**PAGE EXCERPT**
____

Thursday, 10 July 2014: 9:00 AM
Essex Center/South (Westin Copley Place)
Strikingly different formations of stratocumulus clouds can occur within nearly the same environment, as evidenced by the common emergence of honeycomb-like open cells surrounded by overcast, or closed-cell areas. Open cells have been linked to the presence of precipitation and low concentration of droplets, but complete understanding of the many complex and interacting processes leading to their formation is lacking. In this presentation, we introduce a new conceptual model for the effect of the microphysics and dynamics on the transition between closed and open cloud cells. It postulates that the resulting cloud structure reflects the balance between two competing processes: mixing by turbulent eddies, which push the layer toward a vertically and horizontally uniform distribution of total (vapor + liquid) water, and precipitation, which tends to disturb that uniformity. When sufficient drizzle forms within updrafts, cloud water in the updrafts' outflow is depleted enough that overcast conditions cannot be sustained. The intensities of these processes are related to two timescales, an updraft timescale and a rain initiation timescale. Using a cloud parcel model, these can be linked to three observable parameters: droplet number concentration, cloud depth, and updraft speed. Despite its simplicity, the model demonstrates remarkable skill and correctly categorizes several observed cases of open and closed cell clouds in different environments. It also explains some ambiguities of previous studies that did not explicitly account for the effect of the dynamics. The relationship between microphysics, precipitation formation, and horizontal variability of boundary-layer clouds is further quantified using a two-dimensional kinematic model. Finally, implications of the results to the problem of parameterization of subgrid cloud variability in large-scale models are discussed.

____

**INSTRUCTIONS TO FOLLOW**
List the observable parameters that the presentation abstract above says the two timescales can be linked to using a cloud parcel model.

**INFORMATION**
____

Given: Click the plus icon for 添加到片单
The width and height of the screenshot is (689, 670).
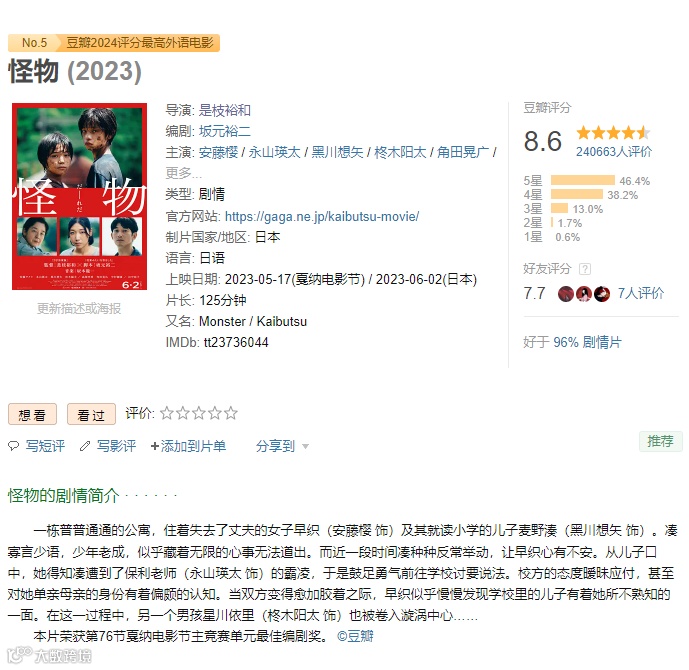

____

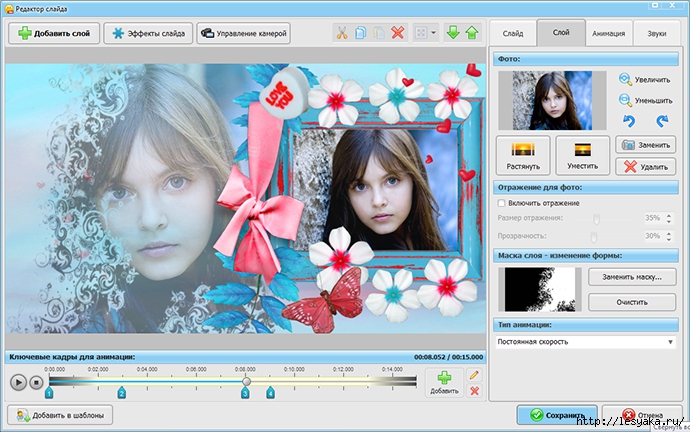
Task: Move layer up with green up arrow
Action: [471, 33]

____

**PROBLEM SOLUTION**
droplet number concentration, cloud depth, updraft speed